Cities require commerce to prosper. Getting parcels and letters delivered quickly has always been important. In San Francisco around the turn of the 20th century, cable cars and streetcars filled a role that delivery vans and bicycle messengers do today.
In the early 1890s, the United States Post Office Department began nationwide studies to speed up city mail delivery and processing by using local rail transit systems. Washington-based Post Office officials believed that Railway Post Offices (RPO), where clerks sorted mail as long-haul trains rumbled between cities, would be a good idea within cities as well. San Francisco Postmaster Frank McCoppin, a former mayor, thought distances inside the city were too short to make it practical here.
Washington won, and in 1896, the Market Street Railway Co., then owned by Southern Pacific Railroad interests, received a contract for Railway Post Office service and built three special cars–two cable cars and an electric streetcar–painted in the government-required bright white with gold trim. The cars even had mail slots in the side, allowing San Franciscans to walk up to the car and drop in their letters, which clerks onboard would promptly sort. In 1900, ‘closed pouch’ service was added, hauling sealed mailbags between the ferry terminal and various post offices around town. Sometimes mailbags were carried on passenger cable cars as well.

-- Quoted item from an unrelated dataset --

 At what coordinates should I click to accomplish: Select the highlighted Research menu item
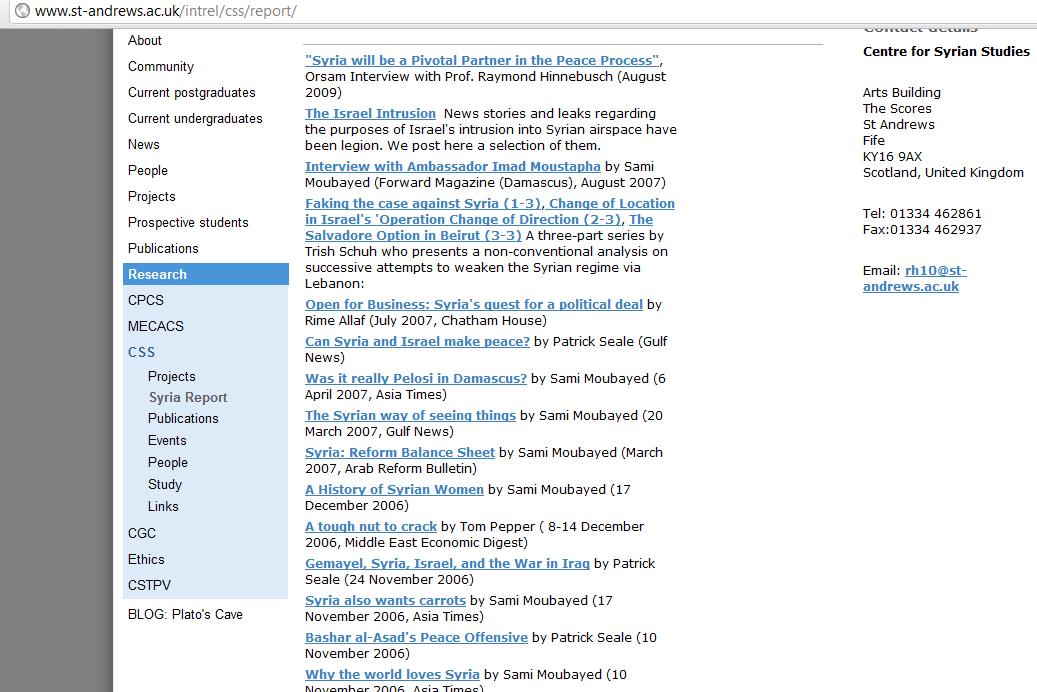click(157, 274)
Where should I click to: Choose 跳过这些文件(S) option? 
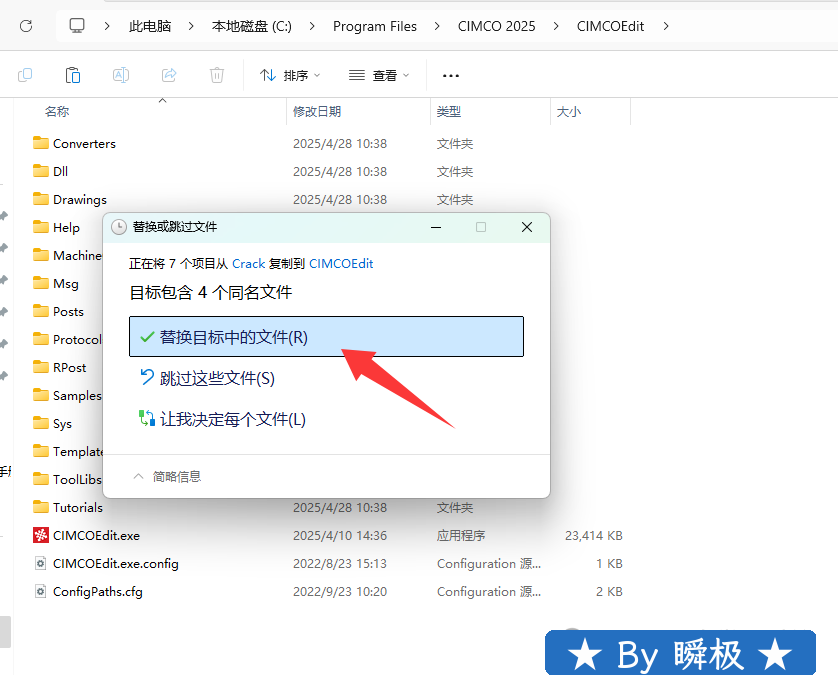(216, 378)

By 1905, postal officials realized that McCoppin was right: cable car and streetcar Railway Post Offices didn’t work well in San Francisco, and so discontinued them. The closed pouch services continued until the earthquake and fire of April 18, 1906, but weren’t resumed when transit service was restored. The Post Office switched back to horse and wagon teams, then to early motor trucks.
Today, when parcels zip from China to San Francisco overnight, it’s hard to imagine the effort made to save a few minutes in carrying parcels across town. But it’s part of our transit history.